Canta y No Llores

I was sitting up and awake in the middle of the night. I'd been to a touching memorial service earlier that evening and more than once I'd fought the urge to weep openly. There had been the occasional discreet tear but nothing more. She was not the sort of person who would've wanted a bunch of tearful mourners in black. The singing and the celebrating was for her. The tears were our own selfish sadness for our loss. I refused to blubber because it wouldn't have been appropriate and because it's been too long since I've cried. I knew if I started I would break down, wailing for everything; the loss of someone dear, the fight with my husband, my frustration with my own feeble limitations. I would have cried for so many reasons.

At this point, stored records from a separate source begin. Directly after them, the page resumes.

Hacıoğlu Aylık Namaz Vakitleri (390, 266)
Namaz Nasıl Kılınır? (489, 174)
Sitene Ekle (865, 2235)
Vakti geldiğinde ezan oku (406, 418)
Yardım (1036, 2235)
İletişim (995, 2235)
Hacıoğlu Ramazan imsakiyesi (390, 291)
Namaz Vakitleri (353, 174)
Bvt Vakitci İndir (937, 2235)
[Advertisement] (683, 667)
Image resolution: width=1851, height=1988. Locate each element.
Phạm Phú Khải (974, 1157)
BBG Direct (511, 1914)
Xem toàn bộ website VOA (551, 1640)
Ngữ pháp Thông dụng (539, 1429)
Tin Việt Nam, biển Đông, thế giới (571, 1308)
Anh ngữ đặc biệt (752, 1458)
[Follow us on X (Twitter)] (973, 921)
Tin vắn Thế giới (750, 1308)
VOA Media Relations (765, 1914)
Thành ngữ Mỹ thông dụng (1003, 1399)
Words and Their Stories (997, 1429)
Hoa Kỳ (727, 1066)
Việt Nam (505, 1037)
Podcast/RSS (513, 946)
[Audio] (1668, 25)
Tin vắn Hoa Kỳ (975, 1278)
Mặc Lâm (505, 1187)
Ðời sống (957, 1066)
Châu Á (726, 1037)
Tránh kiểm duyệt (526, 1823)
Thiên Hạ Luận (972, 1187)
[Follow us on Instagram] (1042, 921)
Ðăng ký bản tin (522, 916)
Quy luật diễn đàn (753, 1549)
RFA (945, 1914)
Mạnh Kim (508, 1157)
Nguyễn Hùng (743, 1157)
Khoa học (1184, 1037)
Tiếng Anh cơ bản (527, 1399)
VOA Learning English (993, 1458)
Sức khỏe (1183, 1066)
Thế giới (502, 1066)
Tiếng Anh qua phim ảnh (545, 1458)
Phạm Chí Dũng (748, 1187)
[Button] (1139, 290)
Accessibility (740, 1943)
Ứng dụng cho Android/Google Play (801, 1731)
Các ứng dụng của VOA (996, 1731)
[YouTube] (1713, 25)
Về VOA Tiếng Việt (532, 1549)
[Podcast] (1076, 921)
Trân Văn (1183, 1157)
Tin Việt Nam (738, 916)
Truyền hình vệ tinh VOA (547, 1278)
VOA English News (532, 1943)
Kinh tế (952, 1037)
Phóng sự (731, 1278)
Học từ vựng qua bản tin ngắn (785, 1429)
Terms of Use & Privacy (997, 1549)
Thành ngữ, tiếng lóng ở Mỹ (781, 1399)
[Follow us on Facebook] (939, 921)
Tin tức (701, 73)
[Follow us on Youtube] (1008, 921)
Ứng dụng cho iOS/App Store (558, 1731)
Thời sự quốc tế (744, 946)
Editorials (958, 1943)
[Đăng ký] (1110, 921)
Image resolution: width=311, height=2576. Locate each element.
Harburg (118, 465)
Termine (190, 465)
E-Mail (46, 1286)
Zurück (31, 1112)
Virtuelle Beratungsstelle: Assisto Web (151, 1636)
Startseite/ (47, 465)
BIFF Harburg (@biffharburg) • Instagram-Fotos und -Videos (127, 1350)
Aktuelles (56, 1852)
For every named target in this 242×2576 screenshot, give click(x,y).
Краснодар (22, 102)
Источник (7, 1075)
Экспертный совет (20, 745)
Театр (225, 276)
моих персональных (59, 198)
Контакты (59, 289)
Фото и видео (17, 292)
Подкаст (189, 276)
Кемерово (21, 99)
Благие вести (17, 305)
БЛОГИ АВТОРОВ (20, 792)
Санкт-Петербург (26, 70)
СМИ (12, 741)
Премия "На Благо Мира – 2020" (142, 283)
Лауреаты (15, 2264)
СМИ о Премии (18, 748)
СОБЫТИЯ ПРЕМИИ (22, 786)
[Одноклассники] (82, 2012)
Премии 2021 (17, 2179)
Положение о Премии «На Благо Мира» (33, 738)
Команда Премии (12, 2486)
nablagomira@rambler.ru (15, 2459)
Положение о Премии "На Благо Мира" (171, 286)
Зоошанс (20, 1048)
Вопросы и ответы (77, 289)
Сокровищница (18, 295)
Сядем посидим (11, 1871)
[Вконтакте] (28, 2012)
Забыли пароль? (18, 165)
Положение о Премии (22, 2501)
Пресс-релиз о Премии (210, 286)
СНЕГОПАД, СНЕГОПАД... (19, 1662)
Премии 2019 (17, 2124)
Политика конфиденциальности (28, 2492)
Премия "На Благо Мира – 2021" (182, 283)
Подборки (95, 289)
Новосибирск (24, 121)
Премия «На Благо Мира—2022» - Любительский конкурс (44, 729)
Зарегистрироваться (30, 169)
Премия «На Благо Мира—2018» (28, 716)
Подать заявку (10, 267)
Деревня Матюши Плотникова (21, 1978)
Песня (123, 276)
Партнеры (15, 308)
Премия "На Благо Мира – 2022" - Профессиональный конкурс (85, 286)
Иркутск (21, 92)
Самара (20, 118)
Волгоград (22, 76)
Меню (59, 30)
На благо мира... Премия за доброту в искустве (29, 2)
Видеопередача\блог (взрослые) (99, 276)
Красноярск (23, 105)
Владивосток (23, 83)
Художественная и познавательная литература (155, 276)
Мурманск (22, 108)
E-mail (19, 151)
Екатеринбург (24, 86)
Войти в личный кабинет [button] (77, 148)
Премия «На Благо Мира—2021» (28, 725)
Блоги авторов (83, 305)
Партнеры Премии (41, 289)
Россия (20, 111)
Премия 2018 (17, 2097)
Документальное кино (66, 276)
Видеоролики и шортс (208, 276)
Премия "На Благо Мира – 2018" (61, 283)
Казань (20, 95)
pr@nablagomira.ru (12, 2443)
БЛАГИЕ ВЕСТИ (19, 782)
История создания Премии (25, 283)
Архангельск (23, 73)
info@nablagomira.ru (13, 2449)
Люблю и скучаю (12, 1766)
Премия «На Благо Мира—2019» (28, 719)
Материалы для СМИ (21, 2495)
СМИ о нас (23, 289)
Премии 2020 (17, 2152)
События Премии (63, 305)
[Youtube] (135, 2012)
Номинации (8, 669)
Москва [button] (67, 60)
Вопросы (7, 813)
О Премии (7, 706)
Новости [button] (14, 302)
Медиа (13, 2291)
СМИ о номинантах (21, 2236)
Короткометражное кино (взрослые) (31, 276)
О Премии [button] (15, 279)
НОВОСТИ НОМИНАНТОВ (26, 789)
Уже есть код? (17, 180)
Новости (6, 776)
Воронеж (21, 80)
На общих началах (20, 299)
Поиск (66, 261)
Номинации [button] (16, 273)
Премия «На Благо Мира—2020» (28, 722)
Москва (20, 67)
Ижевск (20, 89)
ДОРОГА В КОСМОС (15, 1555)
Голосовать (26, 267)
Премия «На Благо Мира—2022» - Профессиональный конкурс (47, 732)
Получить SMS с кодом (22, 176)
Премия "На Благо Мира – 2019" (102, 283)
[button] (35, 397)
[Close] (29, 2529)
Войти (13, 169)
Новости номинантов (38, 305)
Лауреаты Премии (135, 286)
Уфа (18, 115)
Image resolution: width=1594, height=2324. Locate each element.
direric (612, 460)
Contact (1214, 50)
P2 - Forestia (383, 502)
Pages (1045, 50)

Once started a flow like that would not have stopped easily. So I did not cry.

Later that night I was staying with a friend and despite it being so much past my bedtime, and how tired I was, and how comfortable I was, I could not sleep. I was agitated, restless, and finally I gave up and got up. I sat quietly in a chair in the dark and decided that now I would cry. My children were at home in their father's care, there was no one who might need me on a moments notice, and the only possible witness was snoring steadily. It was a good time to let it all out. Nothing. I thought about all my various woes, and tried to recapture the things said earlier that had brought that unswallowable lump to my throat. Nothing.

I didn't want to spend another day on the edge of bawling. I feel like I cry all the time now, but I don't. I tilt my head up and I sniffle and I feel a few disobedient rivulets race down my cheeks and I bite my lower lip and I stomp my feet and I take a deep breath and I get back to business only to start all over again at the next frustration. I need to just let it pour out of me until tears and snot cover my red puffy face. I need to let my mouth contort like that of a hooked fish while I breathe in gurgling gasps. After a cry like that nothing bothers me; I'm emotionally spent. I tried to weep but I could not.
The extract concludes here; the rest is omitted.